The first step is optional, but recommend for adding additional flavor to the sauce, and it’s one I learned from my brother: toasting the kombu and bonito flakes.
Gently toasting the kombu and bonito flakes for a few minutes until warm brings out a more developed flavor in them both, and adds to the smokiness of the sauce.
Then, it’s as easy as combining all of the ingredients in a mixing bowl or jar, which you will cover and place in the fridge overnight to allow the flavors to meld together.
After the sauce has rested for 24 hours, it’s time to strain out the aromatics using a fine mesh strainer. Transfer it directly into the jar you will store it in, or into a measuring cup for easy transfer if needed.
Once the sauce is strained, cover and store in the fridge for up to 1 month. It will be ready to use whenever you need a dipping sauce for potstickers or gyoza or to add to noodles. It also makes a great addition to vinaigrette dressings!
Yummy Recipes to Enjoy with Ponzu Sauce
- Crispy Sesame Tofu
- Fresh Spring Rolls
- Mango Spring Rolls
- Veggie Potstickers (my favorite!)
Frequently Asked Questions
Yes, just omit the bonito flakes (dried tuna) for a vegan/vegetarian sauce.
I’m able to find both at my local Whole Foods grocery store. You can also find them in local Asian markets or buy online.
You can use rice vinegar and add in about 1/2 to 1 teaspoon of sugar, or substitute dry sherry or sweet masala wine.
Yes, it absolutely is! It’s my favorite way to enjoy ponzu now, I don’t even buy it from the store anymore and often just keep a jar of this homemade version in my fridge.
Did you make this recipe? Please leave a star rating and review in the form below. I appreciate your feedback, and it helps others, too!
Get the Recipe Homemade Ponzu Dipping Sauce
Ingredients
- 1 Kombu, 4×4 inch piece
- 1 Tablespoon Bonito Flakes
- 1/2 cup soy sauce
- 2 Tablespoon mirin
- 1/2 cup orange juice
- 1 lemon, zested and juiced
- 1 lime, zested and juiced
- 3 garlic cloves, roughly chopped
- 1-inch piece fresh ginger, roughly chopped
Instructions
- Optional: In a small saucepan, toast kombu and bonito flakes for 2-3 minutes over medium heat.

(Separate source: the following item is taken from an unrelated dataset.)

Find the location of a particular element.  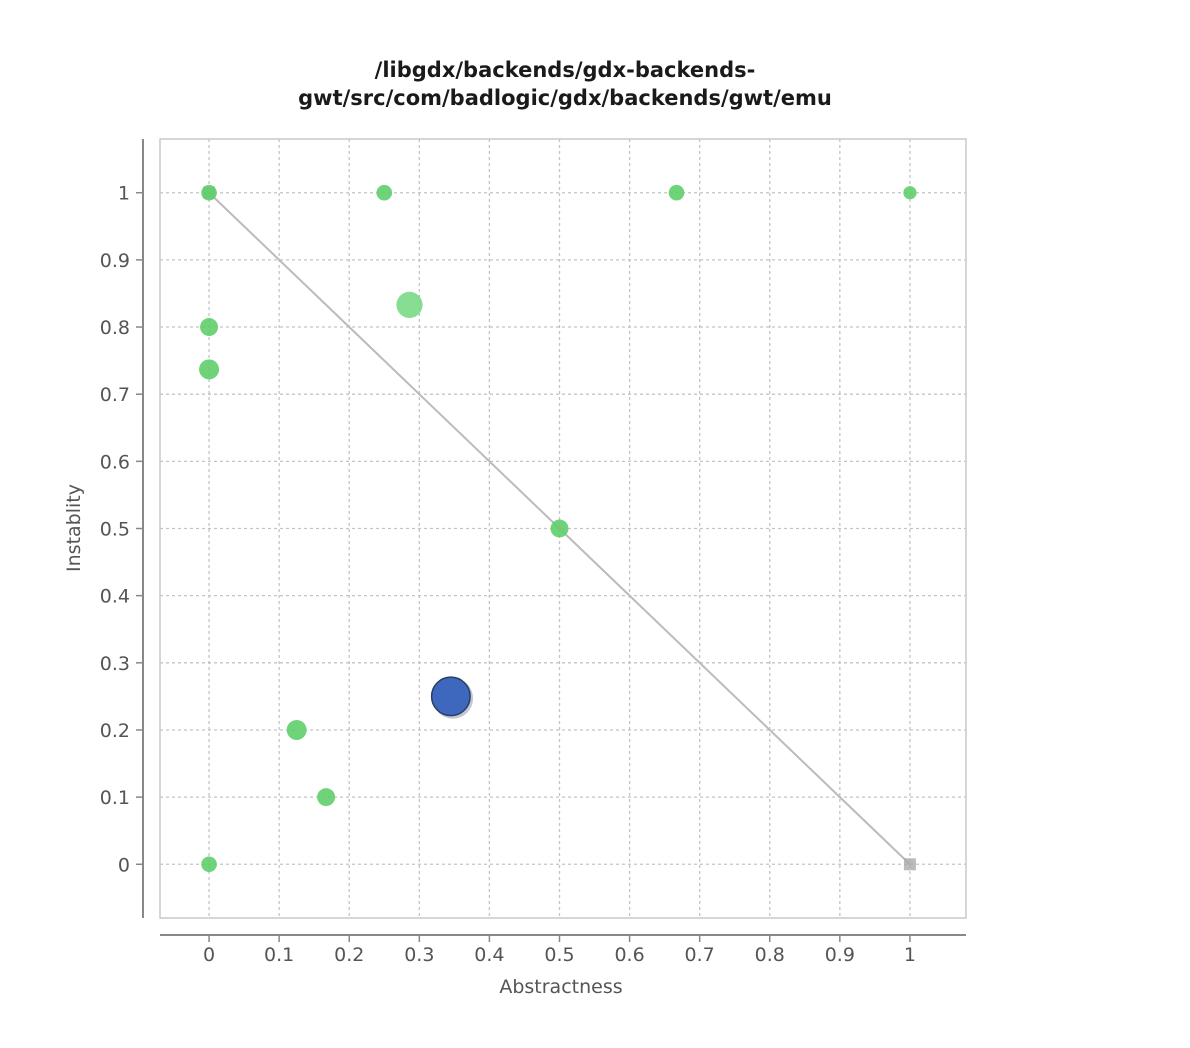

- In a small mixing bowl, combine soy sauce, mirin, orange juice, lemon zest and juice, lime zest and juice, garlic, and ginger. Add kombu and bonito flakes. Mix together, cover, and let sit in the fridge overnight or for 24 hours.
- After resting, strain the sauce through a fine mesh sieve. Store the remaining liquid, ponzu sauce, in an airtight container in the fridge for up to 1 month.
Notes
- This recipe makes approximately 1 cup of ponzu sauce.
- Vegan/Vegetarian: omit the bonito flakes.
- Gluten-Free: use tamari or gluten-free soy sauce; be sure to check the labels!
- If substituting mirin with sugar, do not store longer than 1 week in the fridge.
By the Way…
This recipe is part of our collection of savory homemade sauce recipes. Check it out!
Huh… I never knew what bonito flakes were until today. Now that I have googled them, I am scared to try them. Most often, however, I find that these secret ingredients end up packing the most flavor! I am going to have to give this a try.
It took me a while, too, Ben! If you’re open to fish and trying to new things, definitely give them a shot! They add a huge amount of umami to the sauce – spot on with your “secret ingredient” analysis! I’d love to hear what you think if you do try it!
My family is gluten free and it is difficult to find a ready made bottle that is gluten free. I made pork shumai meatballs with sticky rice and sautéed sugar snap peas in garlic, and I made miso soup as well. Found your recipe for the ponzu sauce, and it was perfect! The meal would have been lacking a lot of flavor without it. Thank you! We will definitely enjoy ponzu sauce much more frequently with our Asian nights 🙂
That’s so awesome to hear, Charmaine! Thanks for commenting!!